What is 'Indication of Interest (IOI)'

An indication of interest (IOI) is an underwriting expression showing a conditional, non-binding interest in buying a security that is currently in registration (awaiting approval by the Securities and Exchange Commission [SEC]). The investor's broker is required to provide the investor with a preliminary prospectus. An IOI in the mergers and acquisition world, meanwhile, has similar intent but is done differently.

BREAKING DOWN 'Indication of Interest (IOI)'

In the securities and investing world, an indication of interest (IOI) is typically expressed in advance of an IPO. It demonstrates a conditional, non-binding interest in buying a security that is currently awaiting regulatory approval (securities in the U.S. must be cleared by the SEC). The IOI is non-binding because it is illegal to sell a security while still in the registration process. The investor's stockbroker is required to provide the investor with a preliminary prospectus. The IOI remains open-ended and is not a commitment to buy.

An IOI comprises expressions of trading interest that contain one or more of the following elements: the security name, whether the participant is buying or selling, the number of shares, capacity and/or price of the purchase or sale. Firms and broker-dealers have the ability to electronically communicate or advertise proprietary or client trading interest in the form of IOIs to the marketplace, either through their own systems or through dedicated trading platforms.

Indications of interest for IPOs are usually accepted on a first come, first serve basis. Because the demand for securities may exceed the supply available to distribute, placing an indication of interest does not guarantee you'll be able to buy into an IPO.

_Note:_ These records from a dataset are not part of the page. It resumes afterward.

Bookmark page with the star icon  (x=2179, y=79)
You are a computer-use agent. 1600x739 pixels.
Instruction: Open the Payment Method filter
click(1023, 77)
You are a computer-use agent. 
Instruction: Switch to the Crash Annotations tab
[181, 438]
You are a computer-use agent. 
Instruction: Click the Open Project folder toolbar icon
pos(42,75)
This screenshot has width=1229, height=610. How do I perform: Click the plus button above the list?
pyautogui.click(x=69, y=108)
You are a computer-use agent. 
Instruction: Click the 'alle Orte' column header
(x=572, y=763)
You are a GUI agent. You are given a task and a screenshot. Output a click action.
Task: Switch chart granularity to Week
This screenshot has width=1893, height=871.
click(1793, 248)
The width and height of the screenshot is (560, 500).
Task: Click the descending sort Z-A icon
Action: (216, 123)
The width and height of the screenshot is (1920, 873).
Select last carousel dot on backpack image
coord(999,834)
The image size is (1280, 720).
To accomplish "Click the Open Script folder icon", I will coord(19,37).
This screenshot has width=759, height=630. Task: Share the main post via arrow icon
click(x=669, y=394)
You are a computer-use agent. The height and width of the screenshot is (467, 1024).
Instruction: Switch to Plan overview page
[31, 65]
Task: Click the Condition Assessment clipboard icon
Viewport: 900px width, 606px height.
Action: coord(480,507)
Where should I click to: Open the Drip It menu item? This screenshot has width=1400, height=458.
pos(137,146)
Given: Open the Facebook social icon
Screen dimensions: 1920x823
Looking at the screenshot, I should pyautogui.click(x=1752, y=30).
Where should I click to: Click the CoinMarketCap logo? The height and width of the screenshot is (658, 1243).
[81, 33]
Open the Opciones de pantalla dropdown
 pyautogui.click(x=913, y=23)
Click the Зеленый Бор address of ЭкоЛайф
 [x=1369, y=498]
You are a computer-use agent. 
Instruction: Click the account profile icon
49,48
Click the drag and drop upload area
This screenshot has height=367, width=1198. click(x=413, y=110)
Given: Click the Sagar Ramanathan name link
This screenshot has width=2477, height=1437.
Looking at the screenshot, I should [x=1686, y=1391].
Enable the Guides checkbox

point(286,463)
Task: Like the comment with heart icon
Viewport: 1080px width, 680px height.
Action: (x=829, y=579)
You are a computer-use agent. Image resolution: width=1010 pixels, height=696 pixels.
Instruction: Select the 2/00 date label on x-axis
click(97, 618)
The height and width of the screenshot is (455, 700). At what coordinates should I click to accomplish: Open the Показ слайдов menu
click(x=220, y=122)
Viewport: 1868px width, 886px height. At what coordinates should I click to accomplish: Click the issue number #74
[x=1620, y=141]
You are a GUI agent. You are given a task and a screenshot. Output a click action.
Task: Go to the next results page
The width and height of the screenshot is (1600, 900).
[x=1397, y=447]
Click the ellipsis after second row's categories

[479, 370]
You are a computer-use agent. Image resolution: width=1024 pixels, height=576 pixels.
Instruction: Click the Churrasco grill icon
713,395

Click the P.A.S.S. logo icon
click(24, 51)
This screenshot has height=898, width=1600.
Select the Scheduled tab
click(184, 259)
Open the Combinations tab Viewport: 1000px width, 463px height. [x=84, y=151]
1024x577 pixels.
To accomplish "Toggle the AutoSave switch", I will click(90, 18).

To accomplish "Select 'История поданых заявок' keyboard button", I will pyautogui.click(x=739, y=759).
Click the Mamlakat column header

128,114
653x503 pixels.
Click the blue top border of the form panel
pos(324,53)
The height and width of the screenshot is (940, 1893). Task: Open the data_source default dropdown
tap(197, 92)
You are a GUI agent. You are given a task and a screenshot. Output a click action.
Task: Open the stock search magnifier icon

IOI in Mergers and Acquisitions

In the world of mergers and acquisitions, an indication of interest is similar in intent to an IOI for an initial public offering, but with different components. Once again, it is a non-binding agreement, but this kind of IOI usually comes in the form of a prepared letter written by a buyer and addressed to the seller. The purpose is to communicate a genuine interest in purchasing a company. Among other things, an IOI should provide guidance on a target valuation for the acquisition target company, and it should also outline the general conditions for completing a deal. Elements of a typical IOI for mergers and acquisitions often include, but are not limited to:

  • Approximate price range; can be expressed in a dollar value range (e.g., $10 million to 15 million) or stated as a multiple of EBITDA (e.g., 3 to 5x EBITDA)
  • Buyer’s general availability of funds and sources of financing
  • Management retention plan and role of the equity owner(s) post-transaction
  • Necessary due diligence items and a rough estimate of the due diligence timeline
  • Potential proposed elements of the transaction structure (asset vs equity, leveraged transaction, cash vs equity, etc.)